Designed by: Kelly Gaggin and Adrienne Wallace
Diversity, Inclusion and Leadership – 3 Credits
The Diversity, Inclusion and Leadership course provides students with the tools to analytically and critically examine the forces that make the pursuit of diversity and inclusion more difficult, and to design effective strategies to increase inclusion in organizations.
This course deals with issues that are at once large, sweeping and very personal. Students will be encouraged to be active contributors in discussions. It is the hope that students will express themselves as contributors to their community/workplace/society from the point of view of their own cultures and identities. Students will be challenged to examine issues from various perspectives, some that they may not have previously considered or dismissed out of hand.
Through this course, students will be called upon to leave any racial, ethnic, class, gender and sexual-orientation-based comfort zone behind.
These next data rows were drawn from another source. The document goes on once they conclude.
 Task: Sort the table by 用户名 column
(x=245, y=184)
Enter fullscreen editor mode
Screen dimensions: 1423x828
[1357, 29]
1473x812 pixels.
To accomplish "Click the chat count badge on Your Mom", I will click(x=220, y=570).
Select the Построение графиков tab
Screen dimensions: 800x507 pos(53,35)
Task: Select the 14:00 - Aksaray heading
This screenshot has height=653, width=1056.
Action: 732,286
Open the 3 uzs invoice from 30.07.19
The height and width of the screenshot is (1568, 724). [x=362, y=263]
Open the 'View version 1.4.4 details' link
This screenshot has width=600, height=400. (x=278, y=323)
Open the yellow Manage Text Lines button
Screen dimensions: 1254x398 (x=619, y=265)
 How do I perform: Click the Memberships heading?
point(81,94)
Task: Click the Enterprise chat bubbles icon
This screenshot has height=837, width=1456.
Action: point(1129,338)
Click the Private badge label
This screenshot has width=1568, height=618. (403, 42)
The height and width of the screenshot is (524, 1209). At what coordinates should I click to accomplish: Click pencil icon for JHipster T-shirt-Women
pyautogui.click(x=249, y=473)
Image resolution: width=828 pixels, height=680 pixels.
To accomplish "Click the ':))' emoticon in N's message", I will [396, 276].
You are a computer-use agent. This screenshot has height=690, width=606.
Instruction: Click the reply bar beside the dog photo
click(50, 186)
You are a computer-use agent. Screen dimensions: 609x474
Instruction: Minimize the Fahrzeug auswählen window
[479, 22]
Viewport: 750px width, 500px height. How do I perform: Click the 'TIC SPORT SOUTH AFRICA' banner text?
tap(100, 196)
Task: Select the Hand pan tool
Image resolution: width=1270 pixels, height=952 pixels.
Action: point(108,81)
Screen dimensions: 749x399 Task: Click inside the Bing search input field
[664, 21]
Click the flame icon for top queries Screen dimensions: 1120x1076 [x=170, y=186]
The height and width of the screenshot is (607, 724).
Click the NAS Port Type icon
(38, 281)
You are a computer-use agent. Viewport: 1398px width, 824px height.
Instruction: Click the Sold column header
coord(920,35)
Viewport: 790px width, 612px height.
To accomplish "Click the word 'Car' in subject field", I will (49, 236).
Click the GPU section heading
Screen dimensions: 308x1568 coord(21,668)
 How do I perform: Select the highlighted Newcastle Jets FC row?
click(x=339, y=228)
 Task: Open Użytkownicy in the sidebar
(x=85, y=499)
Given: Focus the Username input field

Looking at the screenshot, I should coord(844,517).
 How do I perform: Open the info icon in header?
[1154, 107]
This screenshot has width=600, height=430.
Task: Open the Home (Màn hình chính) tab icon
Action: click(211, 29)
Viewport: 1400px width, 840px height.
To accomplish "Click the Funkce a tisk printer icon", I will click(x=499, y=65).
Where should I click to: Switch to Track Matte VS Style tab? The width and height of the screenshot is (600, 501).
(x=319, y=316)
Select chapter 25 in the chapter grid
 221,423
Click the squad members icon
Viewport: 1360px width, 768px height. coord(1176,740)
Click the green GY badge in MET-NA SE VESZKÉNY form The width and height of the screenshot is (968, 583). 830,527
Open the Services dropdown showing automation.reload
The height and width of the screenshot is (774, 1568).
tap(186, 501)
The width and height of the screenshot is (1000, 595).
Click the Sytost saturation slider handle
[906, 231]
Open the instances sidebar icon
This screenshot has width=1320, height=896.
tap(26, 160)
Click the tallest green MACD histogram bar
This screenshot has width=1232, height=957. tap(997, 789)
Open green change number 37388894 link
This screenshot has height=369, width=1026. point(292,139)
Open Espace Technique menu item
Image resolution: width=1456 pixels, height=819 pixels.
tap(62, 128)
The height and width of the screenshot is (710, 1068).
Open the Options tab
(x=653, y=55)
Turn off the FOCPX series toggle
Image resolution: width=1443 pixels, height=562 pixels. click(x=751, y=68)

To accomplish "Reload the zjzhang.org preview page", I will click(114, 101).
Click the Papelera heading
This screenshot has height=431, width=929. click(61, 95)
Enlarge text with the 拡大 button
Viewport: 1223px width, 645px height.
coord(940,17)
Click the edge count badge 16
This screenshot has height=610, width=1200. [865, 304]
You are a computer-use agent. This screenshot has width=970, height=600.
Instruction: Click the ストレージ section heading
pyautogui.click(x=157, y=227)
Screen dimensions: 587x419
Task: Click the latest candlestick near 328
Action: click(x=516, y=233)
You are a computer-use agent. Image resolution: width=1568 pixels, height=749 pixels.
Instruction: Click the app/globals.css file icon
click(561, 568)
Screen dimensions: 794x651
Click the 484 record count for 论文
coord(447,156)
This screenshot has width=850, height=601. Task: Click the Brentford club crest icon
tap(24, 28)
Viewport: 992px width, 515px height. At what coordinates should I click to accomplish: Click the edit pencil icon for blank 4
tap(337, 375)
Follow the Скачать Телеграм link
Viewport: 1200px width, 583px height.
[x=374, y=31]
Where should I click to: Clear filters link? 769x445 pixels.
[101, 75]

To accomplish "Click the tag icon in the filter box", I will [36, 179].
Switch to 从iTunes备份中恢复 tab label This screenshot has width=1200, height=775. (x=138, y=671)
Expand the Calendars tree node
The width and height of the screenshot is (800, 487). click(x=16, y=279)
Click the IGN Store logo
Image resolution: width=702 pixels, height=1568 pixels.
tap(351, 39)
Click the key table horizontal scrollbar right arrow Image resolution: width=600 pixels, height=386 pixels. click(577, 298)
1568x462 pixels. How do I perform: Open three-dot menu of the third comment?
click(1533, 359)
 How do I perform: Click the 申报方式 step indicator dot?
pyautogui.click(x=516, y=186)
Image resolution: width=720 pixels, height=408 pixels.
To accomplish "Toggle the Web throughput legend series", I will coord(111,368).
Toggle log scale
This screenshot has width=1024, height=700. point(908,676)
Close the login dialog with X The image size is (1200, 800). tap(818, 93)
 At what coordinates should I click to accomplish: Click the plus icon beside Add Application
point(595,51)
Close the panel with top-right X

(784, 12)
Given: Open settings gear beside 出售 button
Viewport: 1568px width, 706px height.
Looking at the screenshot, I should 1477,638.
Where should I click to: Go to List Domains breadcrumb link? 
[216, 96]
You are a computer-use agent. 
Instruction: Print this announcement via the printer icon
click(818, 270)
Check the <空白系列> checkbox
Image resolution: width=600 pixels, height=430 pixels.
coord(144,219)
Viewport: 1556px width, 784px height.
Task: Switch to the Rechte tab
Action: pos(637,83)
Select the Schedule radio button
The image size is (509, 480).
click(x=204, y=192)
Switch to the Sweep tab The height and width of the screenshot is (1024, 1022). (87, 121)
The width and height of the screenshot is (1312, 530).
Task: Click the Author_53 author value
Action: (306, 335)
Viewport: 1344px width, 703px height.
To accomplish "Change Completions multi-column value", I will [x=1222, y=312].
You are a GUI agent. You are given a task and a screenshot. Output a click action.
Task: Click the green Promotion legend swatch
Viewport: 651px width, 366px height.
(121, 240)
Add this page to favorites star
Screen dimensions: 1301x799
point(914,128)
The opportunity to learn about life from people who do not share students’ identities will be presented; there may be times when students may not like everything they hear.
Learning Outcomes
Upon completion of this course, students will be able to:
- Examine and explain concepts such as identity, hegemony, framing and stereotypes.
- Describe the importance of salience of group identity and how power is used to serve group identities.
- Discuss concepts such as racism, sexism, ableism and intersectionality.
- Examine and explain concepts involving inclusive leadership in the workplace.
- Apply proactive strategies to foster inclusion in the workplace that are aimed at getting results.
Designed by: Hub Brown
Strategic Communications Management in the Digital Age – 3 Credits
This course introduces students to public relations, mass communication, and social psychology theories applicable to professional practice and orients them to effective strategies that are required in an increasingly digital and social media-driven working environment.
Learning Outcomes
After taking this course, students will be able to:
- Describe key theories that are needed to manage communication between an organization and its diverse publics.
- Apply the theories pertaining to mass communication, persuasion, and social influence to current cases, issues, and situations in organizational communications.
- Identify current codes of ethics in the communications industry and discuss their application to current cases and news reports.
- Describe how the continuing growth and development of digital and social media have dramatically changed organizational and media environments, roles, and relationships and the implications for professional communicators.
- Describe and discuss diversity and inclusion strategies and their intrinsic role in organizational communications.
- Produce a comprehensive project that discusses a theory and technological trends to explain a current case in strategic communication.